An OpenAI researcher has resigned from the company, alleging that it is increasingly suppressing internal research that highlights the potential economic harms of artificial intelligence. The departure adds to a growing list of former employees who say the organization has drifted far from its original mission of open and independent research.
According to reporting by Wired, at least two members of OpenAI’s economic research team have left over concerns that leadership is discouraging work that portrays AI in a negative or disruptive light, particularly research suggesting that the technology could damage employment and broader economic stability. One of those employees was economist Tom Cunningham.
In a farewell message shared internally, Cunningham reportedly said the economic research team was shifting away from genuine inquiry and instead behaving more like a communications arm designed to promote OpenAI’s interests. His exit followed internal frustration that research raising difficult questions about AI’s downsides was being sidelined or reframed.
Shortly after Cunningham’s departure, OpenAI chief strategy officer Jason Kwon circulated a message emphasizing that the company should focus on “building solutions” rather than publishing research on what he described as hard subjects. Kwon wrote that OpenAI is not merely a research institution but an active participant shaping the world through its technology, and therefore has a responsibility to guide outcomes rather than simply analyze them.

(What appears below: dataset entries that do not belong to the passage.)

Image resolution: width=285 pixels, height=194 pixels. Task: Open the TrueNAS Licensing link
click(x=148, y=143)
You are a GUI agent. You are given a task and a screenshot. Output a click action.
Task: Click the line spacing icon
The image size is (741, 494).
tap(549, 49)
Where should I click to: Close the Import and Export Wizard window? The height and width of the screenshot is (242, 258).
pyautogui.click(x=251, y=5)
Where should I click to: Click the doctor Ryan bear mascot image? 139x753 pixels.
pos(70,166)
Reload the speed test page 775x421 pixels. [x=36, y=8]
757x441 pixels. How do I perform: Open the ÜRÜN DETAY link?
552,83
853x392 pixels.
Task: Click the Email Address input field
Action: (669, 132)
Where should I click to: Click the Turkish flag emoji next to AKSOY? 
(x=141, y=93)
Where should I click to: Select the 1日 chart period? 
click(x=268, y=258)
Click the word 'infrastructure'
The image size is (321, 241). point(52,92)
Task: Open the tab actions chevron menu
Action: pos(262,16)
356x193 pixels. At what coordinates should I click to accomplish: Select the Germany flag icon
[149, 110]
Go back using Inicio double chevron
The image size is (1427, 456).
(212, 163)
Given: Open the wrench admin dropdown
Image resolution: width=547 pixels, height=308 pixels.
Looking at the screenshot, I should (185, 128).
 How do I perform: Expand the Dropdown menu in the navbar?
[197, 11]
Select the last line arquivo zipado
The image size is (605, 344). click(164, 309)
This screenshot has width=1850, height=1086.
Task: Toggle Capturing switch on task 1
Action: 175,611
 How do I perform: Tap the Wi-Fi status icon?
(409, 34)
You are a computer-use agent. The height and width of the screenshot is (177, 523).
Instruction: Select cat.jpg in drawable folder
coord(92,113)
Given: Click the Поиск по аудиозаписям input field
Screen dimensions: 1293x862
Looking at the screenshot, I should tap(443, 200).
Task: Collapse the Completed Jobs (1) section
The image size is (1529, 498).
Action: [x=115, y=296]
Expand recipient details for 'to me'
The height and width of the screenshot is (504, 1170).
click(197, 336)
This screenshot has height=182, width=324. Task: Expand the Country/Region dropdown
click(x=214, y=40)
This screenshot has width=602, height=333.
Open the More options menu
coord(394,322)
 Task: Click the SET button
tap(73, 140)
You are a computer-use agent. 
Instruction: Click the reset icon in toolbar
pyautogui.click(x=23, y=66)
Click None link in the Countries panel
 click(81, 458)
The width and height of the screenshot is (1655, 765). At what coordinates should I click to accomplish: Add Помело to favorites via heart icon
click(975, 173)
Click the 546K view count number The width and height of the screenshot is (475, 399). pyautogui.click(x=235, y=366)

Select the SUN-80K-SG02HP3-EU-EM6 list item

Critics see this shift as emblematic of OpenAI’s broader transformation. Founded in 2016 as a nonprofit committed to open research and shared benefits, the organization has since evolved into a for profit public benefit corporation. Its most advanced models are now closed source, and the company is reportedly exploring a future public offering that could value it at close to one trillion dollars.
With massive financial stakes involved, including multibillion dollar investments and long term commitments to cloud infrastructure spending, former employees argue that OpenAI has strong incentives to avoid publishing research that could undermine public confidence in AI. Concerns about job displacement, economic inequality, and even broader systemic risks have become politically and commercially sensitive topics.
Cunningham is not alone in voicing ethical objections. William Saunders, formerly of OpenAI’s Superalignment team, has said he left after concluding the company prioritized rapid product releases over safety. Former safety researcher Steven Adler has publicly criticized OpenAI for what he describes as a reckless development pace, including concerns about ChatGPT contributing to user distress and delusional thinking. Miles Brundage, once head of policy research, has also said it became increasingly difficult to publish work on issues he believed were important.
Together, these departures paint a picture of an organization wrestling with the tension between scientific integrity and commercial ambition, at a time when its technology is reshaping economies and societies worldwide.